EXERCISE PROMPT
Each record is to be printed exactly as given, down to the last mark.

++++ TASK MATERIAL ++++

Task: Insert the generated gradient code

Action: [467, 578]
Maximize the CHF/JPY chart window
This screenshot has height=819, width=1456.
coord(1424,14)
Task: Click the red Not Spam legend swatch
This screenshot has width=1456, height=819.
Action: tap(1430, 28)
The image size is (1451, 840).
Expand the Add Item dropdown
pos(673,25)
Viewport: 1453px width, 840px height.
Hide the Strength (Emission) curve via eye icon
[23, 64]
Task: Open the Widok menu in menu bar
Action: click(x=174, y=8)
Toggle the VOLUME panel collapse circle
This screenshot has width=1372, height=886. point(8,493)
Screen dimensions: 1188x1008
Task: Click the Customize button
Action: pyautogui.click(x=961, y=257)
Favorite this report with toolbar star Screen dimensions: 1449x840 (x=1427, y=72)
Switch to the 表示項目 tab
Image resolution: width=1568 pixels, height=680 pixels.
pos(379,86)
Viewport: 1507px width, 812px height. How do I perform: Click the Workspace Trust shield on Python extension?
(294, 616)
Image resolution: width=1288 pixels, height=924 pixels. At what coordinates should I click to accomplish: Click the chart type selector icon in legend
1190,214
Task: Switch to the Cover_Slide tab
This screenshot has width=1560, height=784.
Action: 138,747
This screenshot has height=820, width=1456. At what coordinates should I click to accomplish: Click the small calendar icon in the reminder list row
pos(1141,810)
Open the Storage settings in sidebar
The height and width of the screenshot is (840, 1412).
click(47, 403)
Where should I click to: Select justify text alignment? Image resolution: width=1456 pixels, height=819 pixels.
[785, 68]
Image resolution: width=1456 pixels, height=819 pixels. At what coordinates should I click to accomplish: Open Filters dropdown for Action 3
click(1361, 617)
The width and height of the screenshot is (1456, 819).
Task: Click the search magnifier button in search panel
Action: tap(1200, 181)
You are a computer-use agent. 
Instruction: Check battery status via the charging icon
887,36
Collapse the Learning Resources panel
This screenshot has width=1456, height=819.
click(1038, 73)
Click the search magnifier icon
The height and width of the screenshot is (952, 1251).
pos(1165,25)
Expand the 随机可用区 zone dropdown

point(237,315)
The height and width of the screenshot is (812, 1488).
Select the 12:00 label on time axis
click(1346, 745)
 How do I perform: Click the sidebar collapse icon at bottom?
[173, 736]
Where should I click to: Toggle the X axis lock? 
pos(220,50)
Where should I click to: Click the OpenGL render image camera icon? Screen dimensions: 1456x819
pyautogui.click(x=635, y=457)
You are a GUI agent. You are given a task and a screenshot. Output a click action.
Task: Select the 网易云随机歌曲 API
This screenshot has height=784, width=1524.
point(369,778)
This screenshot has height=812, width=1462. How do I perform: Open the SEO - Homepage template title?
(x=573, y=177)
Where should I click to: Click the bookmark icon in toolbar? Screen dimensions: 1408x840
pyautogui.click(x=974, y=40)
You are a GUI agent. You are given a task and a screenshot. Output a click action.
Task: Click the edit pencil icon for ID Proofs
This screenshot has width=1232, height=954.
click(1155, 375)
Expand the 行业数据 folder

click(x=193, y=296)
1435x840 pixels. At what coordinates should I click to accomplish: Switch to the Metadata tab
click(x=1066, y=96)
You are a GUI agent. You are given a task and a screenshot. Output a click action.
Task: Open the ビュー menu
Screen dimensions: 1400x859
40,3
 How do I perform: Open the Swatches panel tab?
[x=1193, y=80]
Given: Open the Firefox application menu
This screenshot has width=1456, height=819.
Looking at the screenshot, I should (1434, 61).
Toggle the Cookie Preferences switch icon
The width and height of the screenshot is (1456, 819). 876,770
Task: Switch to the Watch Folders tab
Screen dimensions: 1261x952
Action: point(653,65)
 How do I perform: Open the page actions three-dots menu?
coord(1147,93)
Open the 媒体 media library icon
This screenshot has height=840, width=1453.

++++

RESULT OF THE EXERCISE
Task: Insert the generated gradient code

Action: [467, 578]
Maximize the CHF/JPY chart window
This screenshot has height=819, width=1456.
coord(1424,14)
Task: Click the red Not Spam legend swatch
This screenshot has width=1456, height=819.
Action: tap(1430, 28)
The image size is (1451, 840).
Expand the Add Item dropdown
pos(673,25)
Viewport: 1453px width, 840px height.
Hide the Strength (Emission) curve via eye icon
[23, 64]
Task: Open the Widok menu in menu bar
Action: click(x=174, y=8)
Toggle the VOLUME panel collapse circle
This screenshot has width=1372, height=886. point(8,493)
Screen dimensions: 1188x1008
Task: Click the Customize button
Action: pyautogui.click(x=961, y=257)
Favorite this report with toolbar star Screen dimensions: 1449x840 (x=1427, y=72)
Switch to the 表示項目 tab
Image resolution: width=1568 pixels, height=680 pixels.
pos(379,86)
Viewport: 1507px width, 812px height. How do I perform: Click the Workspace Trust shield on Python extension?
(294, 616)
Image resolution: width=1288 pixels, height=924 pixels. At what coordinates should I click to accomplish: Click the chart type selector icon in legend
1190,214
Task: Switch to the Cover_Slide tab
This screenshot has width=1560, height=784.
Action: 138,747
This screenshot has height=820, width=1456. At what coordinates should I click to accomplish: Click the small calendar icon in the reminder list row
pos(1141,810)
Open the Storage settings in sidebar
The height and width of the screenshot is (840, 1412).
click(47, 403)
Where should I click to: Select justify text alignment? Image resolution: width=1456 pixels, height=819 pixels.
[785, 68]
Image resolution: width=1456 pixels, height=819 pixels. At what coordinates should I click to accomplish: Open Filters dropdown for Action 3
click(1361, 617)
The width and height of the screenshot is (1456, 819).
Task: Click the search magnifier button in search panel
Action: tap(1200, 181)
You are a computer-use agent. 
Instruction: Check battery status via the charging icon
887,36
Collapse the Learning Resources panel
This screenshot has width=1456, height=819.
click(1038, 73)
Click the search magnifier icon
The height and width of the screenshot is (952, 1251).
pos(1165,25)
Expand the 随机可用区 zone dropdown

point(237,315)
The height and width of the screenshot is (812, 1488).
Select the 12:00 label on time axis
click(1346, 745)
 How do I perform: Click the sidebar collapse icon at bottom?
[173, 736]
Where should I click to: Toggle the X axis lock? 
pos(220,50)
Where should I click to: Click the OpenGL render image camera icon? Screen dimensions: 1456x819
pyautogui.click(x=635, y=457)
You are a GUI agent. You are given a task and a screenshot. Output a click action.
Task: Select the 网易云随机歌曲 API
This screenshot has height=784, width=1524.
point(369,778)
This screenshot has height=812, width=1462. How do I perform: Open the SEO - Homepage template title?
(x=573, y=177)
Where should I click to: Click the bookmark icon in toolbar? Screen dimensions: 1408x840
pyautogui.click(x=974, y=40)
You are a GUI agent. You are given a task and a screenshot. Output a click action.
Task: Click the edit pencil icon for ID Proofs
This screenshot has width=1232, height=954.
click(1155, 375)
Expand the 行业数据 folder

click(x=193, y=296)
1435x840 pixels. At what coordinates should I click to accomplish: Switch to the Metadata tab
click(x=1066, y=96)
You are a GUI agent. You are given a task and a screenshot. Output a click action.
Task: Open the ビュー menu
Screen dimensions: 1400x859
40,3
 How do I perform: Open the Swatches panel tab?
[x=1193, y=80]
Given: Open the Firefox application menu
This screenshot has width=1456, height=819.
Looking at the screenshot, I should (1434, 61).
Toggle the Cookie Preferences switch icon
The width and height of the screenshot is (1456, 819). 876,770
Task: Switch to the Watch Folders tab
Screen dimensions: 1261x952
Action: point(653,65)
 How do I perform: Open the page actions three-dots menu?
coord(1147,93)
Open the 媒体 media library icon
This screenshot has height=840, width=1453.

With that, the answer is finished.